While it may be true that there are significant disparities in how drugs are handled at GU and GW, your examples in the article are not comparable. You have used two incidents at GW where the culprits were probably dealers (scales in the room!) while your GU example is clearly a user. It’s not just GW and GU that differentiate between users and dealers. Society (and laws) do too. So, the question is, what does GU do to dealers and what does GWU do to casual users? That’s the story (or non-story).

Maura

Just got to say that Georgetown students have the benefit of talking to Dr. Kilcarr, who happens to be an amazing help to students and widely respected on campus and in the community. I don’t think any school has a resource like that!!!

Matt

Yeah, I echo Steve’s criticisms. All the GWU users mentioned in the article are huge dealers, while the GU students are modest users.

It’s like trying to compare GWU’s and GU’s alcohol poliices by examining the punishment given to a GWU student who made fake IDs for students and a GU freshman caught with a six-pack of beer in his room.

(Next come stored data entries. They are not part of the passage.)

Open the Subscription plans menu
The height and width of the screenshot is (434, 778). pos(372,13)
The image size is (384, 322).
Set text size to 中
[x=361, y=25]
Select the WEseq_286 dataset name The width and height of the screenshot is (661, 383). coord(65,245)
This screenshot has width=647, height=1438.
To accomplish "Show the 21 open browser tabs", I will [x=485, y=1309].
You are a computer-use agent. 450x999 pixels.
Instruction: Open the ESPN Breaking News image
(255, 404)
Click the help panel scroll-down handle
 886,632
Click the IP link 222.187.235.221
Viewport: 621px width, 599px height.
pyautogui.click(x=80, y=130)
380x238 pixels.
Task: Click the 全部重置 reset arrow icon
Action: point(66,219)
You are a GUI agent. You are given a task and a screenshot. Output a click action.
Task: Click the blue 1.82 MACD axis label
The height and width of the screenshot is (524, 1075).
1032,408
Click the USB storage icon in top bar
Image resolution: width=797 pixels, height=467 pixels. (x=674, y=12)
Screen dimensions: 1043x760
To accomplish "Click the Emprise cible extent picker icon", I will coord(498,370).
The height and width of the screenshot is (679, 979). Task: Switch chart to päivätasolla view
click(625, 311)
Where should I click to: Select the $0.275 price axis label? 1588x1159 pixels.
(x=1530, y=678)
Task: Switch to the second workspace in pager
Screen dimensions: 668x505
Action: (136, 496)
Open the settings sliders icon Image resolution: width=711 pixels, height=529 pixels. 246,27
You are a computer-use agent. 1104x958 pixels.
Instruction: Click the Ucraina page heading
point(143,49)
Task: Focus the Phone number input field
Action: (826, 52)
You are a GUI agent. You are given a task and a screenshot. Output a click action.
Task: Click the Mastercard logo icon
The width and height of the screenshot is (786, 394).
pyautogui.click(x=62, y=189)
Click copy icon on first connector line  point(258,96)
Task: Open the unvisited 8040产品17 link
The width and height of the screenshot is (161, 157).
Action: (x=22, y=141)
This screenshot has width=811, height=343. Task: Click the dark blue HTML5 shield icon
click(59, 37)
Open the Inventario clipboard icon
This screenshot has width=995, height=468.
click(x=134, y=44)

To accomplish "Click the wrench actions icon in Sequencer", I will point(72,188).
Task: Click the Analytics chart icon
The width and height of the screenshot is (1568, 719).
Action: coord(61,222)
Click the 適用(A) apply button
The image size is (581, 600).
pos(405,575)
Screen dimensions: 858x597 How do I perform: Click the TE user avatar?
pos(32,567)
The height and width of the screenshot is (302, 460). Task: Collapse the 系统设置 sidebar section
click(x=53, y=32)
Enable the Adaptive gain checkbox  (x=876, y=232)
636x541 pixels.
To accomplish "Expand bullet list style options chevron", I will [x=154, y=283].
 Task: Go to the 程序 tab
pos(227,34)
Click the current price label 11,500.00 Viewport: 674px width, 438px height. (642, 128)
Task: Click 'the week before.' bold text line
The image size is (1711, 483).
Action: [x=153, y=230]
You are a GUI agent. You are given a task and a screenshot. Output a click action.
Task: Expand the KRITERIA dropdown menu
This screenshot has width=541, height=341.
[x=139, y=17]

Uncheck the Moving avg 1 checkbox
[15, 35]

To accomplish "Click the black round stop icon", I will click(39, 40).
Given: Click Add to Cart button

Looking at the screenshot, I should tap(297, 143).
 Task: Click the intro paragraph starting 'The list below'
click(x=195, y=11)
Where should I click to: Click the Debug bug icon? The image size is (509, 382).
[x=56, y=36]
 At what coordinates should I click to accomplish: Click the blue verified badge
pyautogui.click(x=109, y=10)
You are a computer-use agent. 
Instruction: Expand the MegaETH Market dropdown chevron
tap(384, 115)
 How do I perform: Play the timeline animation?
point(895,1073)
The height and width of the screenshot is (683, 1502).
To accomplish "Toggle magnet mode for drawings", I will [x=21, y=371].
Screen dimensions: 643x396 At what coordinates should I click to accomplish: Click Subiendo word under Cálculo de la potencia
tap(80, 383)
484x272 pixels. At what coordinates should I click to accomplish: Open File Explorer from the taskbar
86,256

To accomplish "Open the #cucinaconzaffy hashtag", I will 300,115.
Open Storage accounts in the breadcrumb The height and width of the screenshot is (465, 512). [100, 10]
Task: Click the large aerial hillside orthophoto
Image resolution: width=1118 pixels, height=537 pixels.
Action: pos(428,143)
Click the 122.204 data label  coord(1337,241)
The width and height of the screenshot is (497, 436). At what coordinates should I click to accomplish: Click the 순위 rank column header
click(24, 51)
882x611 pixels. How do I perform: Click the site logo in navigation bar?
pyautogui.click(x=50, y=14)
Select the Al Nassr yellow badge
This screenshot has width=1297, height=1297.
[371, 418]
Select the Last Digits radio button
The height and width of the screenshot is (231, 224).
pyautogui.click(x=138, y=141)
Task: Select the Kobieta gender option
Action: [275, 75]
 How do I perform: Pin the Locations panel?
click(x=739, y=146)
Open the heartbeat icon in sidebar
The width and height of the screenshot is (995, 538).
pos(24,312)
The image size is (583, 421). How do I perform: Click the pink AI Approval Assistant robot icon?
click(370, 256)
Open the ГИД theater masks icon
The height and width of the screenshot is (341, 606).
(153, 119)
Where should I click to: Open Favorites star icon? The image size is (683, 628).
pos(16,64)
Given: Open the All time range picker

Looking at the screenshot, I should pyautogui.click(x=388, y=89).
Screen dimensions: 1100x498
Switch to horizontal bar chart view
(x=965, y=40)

That having been said, I’ve had the pleasure of working with Judy Johnson, Pat Kilcarr, Dr. Welsh and others and they really do emphasize the Jesuit ethos of cura personalis in dealing with offenders of any type, rather than imposing draconian across-the-board punishments.

md

Georgetown can be harsh with its marijuana related violations as well – I have had friends who were placed into rooms and interrogated, who were lied to in order to get them to confess to drug possession. I’ve also had friends who were caught and given sanctionhours, friends who were caught and given academic probation, and friends who were caught and given housing probation.

Fact is that there are worse things at georgetown than someone smoking pot and that it’s a waste of time for dops to being using their efforts to collect and terrorize pot smokers. a zero tolerance policy such as GWU’s is inefficient, uneducated, and just plain harmful to both the individual student and the reputation of the school as a place where gradients of punishment and circumstance should inform the conversation.

Steve Thompson

Arguments that law enforcement “have better things to do” on any subject is ludicrous. This argument is made for all sorts of things: better things to do than enforcing underage drinking, speeding, noise, jay walking, blah, blah, blah. Whether you agree with it or not, it’s against the law and against University policy to smoke pot. That means it is part of DPS’ job to enforce that law. They don’t make the rules, they enforce the rules. If the University administration chooses to loosen a policy, they can tell DPS to ignore infractions. Take it up with the administration if you’ve got a problem with it. It’s not DPS’ fault you break the rules and get in trouble for it. It’s yours.

Michael

Steve Thompson – I think md made a valid argument. The point of saying that they “have better things to do” is not to say DPS ought not to do their job; the argument is clearly criticizing the school’s drug policy and not an attack on law enforcement.